指示内容
朝鮮王朝の王について述べた本文をもとに、次の問いに答えよ。
(a) 『経国大典』で記述されていないとされているのは何か。
(b) 「講武」には何人が動員されたと書かれているか。
(c) 国家祭礼を主宰できる王は、どのような者として豊作の祈願などを行なっていたか。

=== 対象本文 ===

例えば、朝鮮王朝時代の基本法典といえる『経国大典』には、さまざまな官職の権限が規定されているが、こと王の権限と役割については記述されて“いない”。これは、王が法で縛られない存在であったことを表している。

実際に朝鮮王朝の王は、立法、司法、行政、財政を一手に担っていた。死刑の判決を下せるのも、朝廷の人事権を握っていたのも王だ。当時は議政府と六曹を基盤にした行政機関が国務を担っていたため、その人事を握っていた王は、政治を思い通りに動かすことができたと考えられる。

名君とされる世宗王の銅像(写真=LEE WAN BOK)

王の権力の強さを知るためにわかりやすいのは、軍事関連の行事の記録ではないだろうか。例えば、「講武(カンム)」と呼ばれる軍事訓練を兼ねた狩猟には、騎兵や歩兵など3万人が動員されている。

最高権力者であり、神とも疎通する唯一無二の存在

軍事訓練とは名ばかりの遊戯に、3万もの人数を動かすのだから、その権限の大きさが伝わってくる。ちなみにその講武は、財政が厳しくなった16世紀以降、ほとんど行われていない。

さらに王は世俗的な権限だけでなく、神に近い存在とも考えられていた。国家祭礼を主宰できる王は、神と疎通できる者として、豊作の祈願なども行なっていたのだ。

国家の重要な権限をすべて握り、ときに超越者としても崇められた朝鮮王朝の王たち。残された記録だけを見ると、王はまさに“国家そのもの”だったといっても過言ではないだろう。

=== データ部 ===

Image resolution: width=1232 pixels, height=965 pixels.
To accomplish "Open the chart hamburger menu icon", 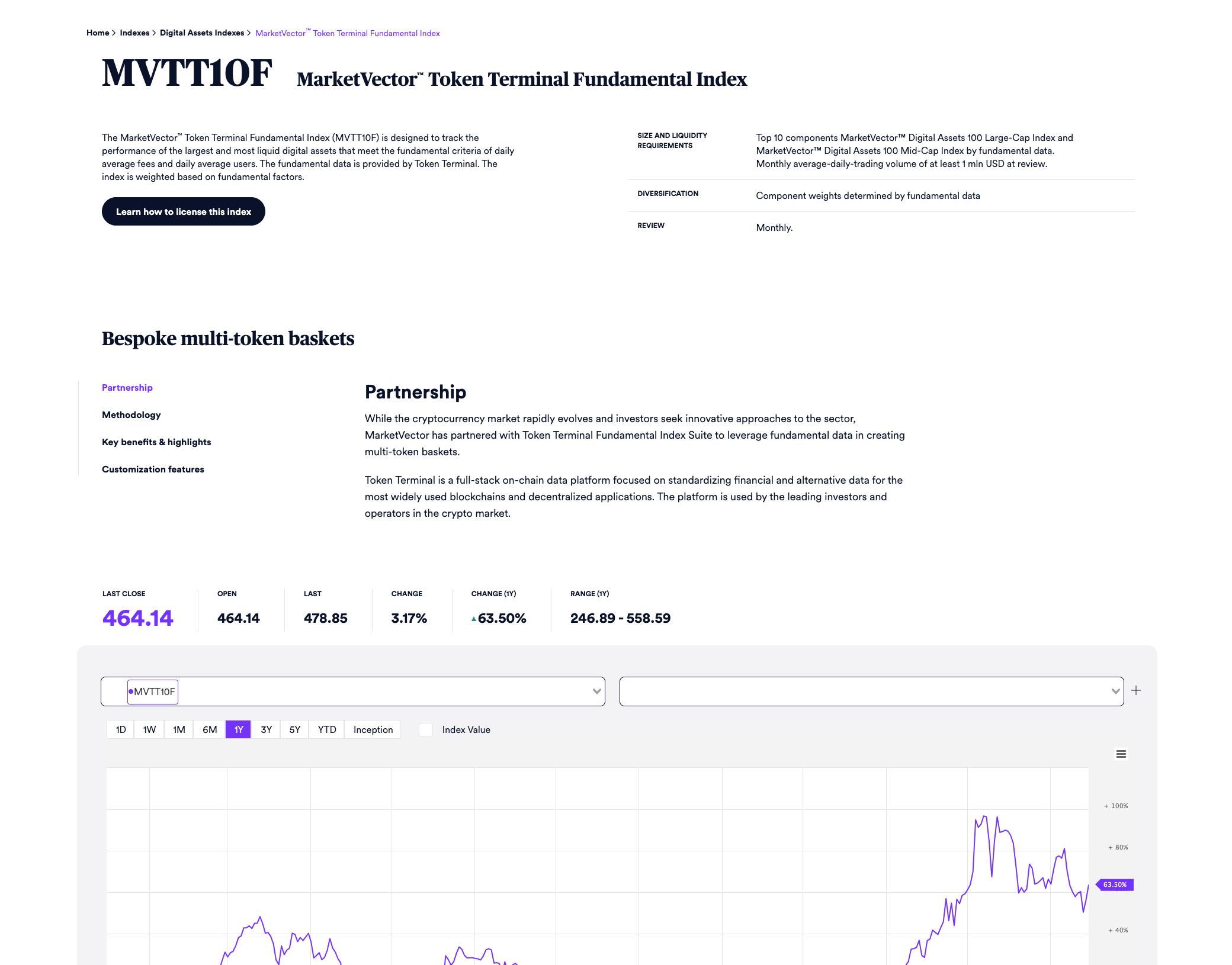I will (1121, 754).
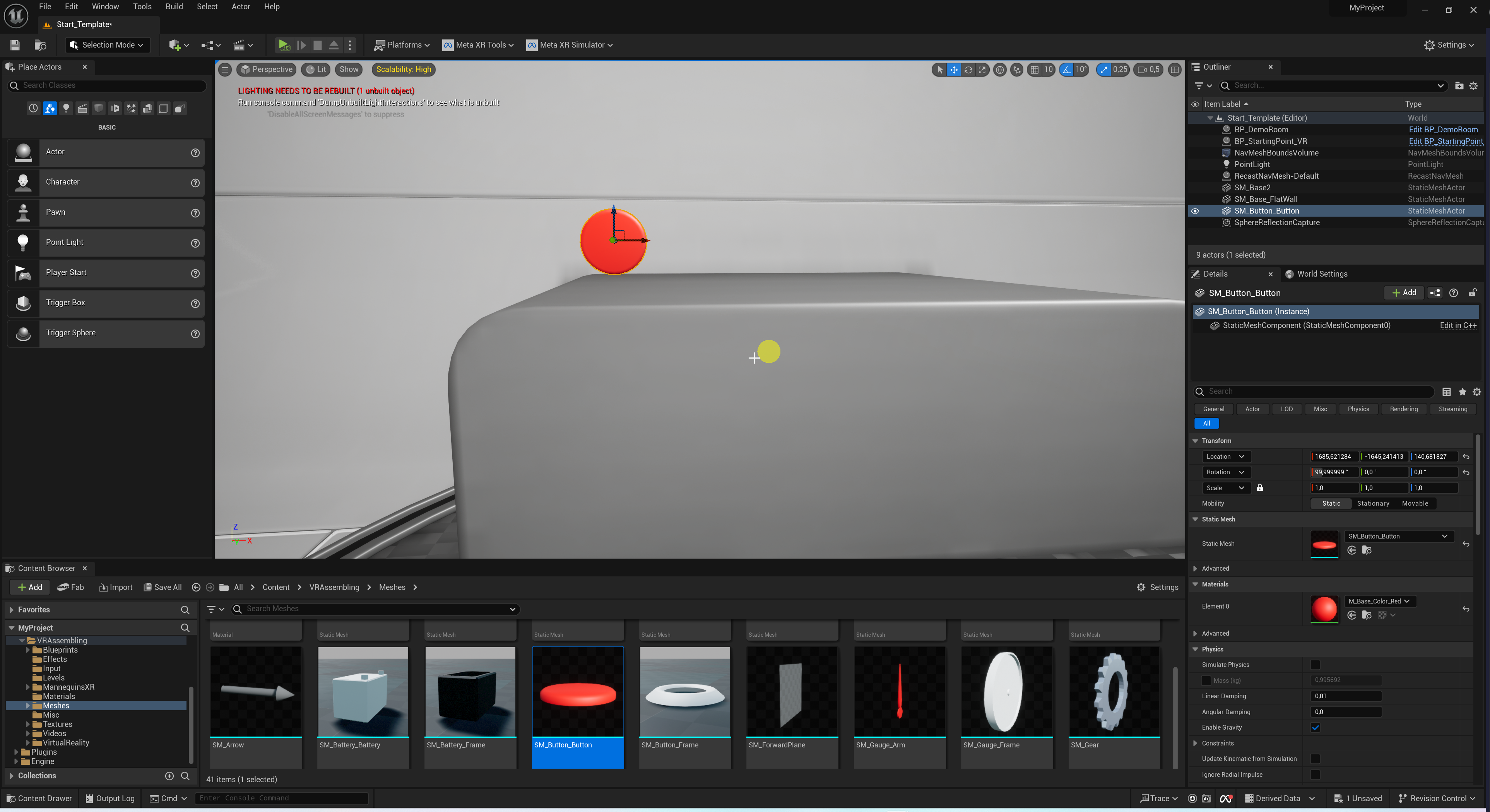
Task: Select the scale transform gizmo tool
Action: point(982,69)
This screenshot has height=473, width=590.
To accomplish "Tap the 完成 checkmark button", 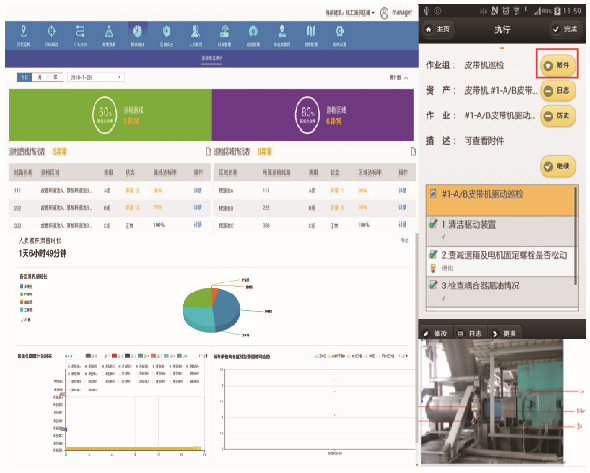I will coord(565,29).
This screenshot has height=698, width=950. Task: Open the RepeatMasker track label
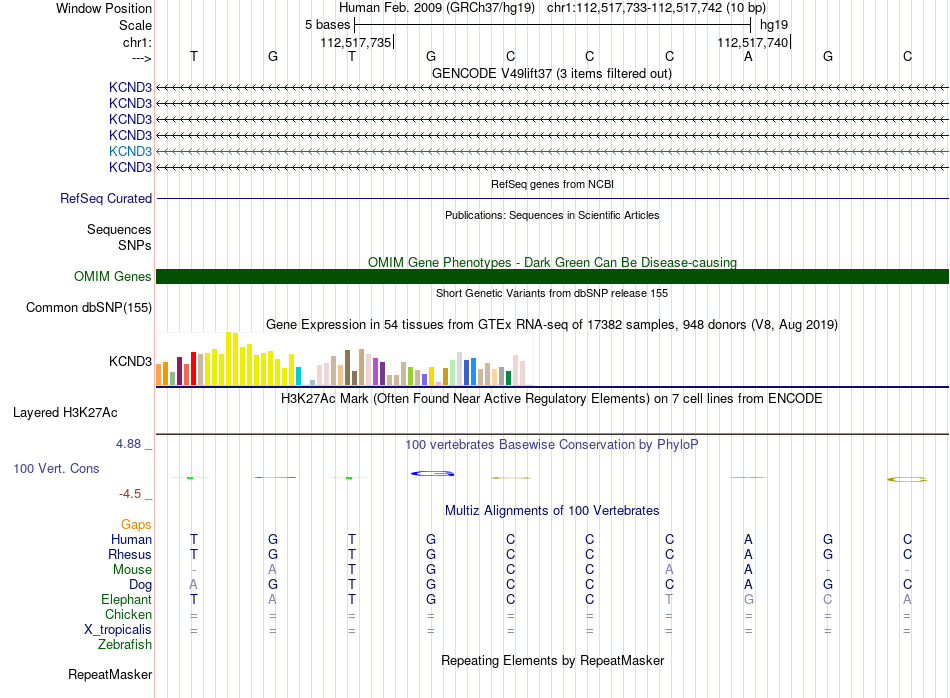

===

解答
(a) 王の権限と役割
(b) 騎兵や歩兵など3万人
(c) 神と疎通できる者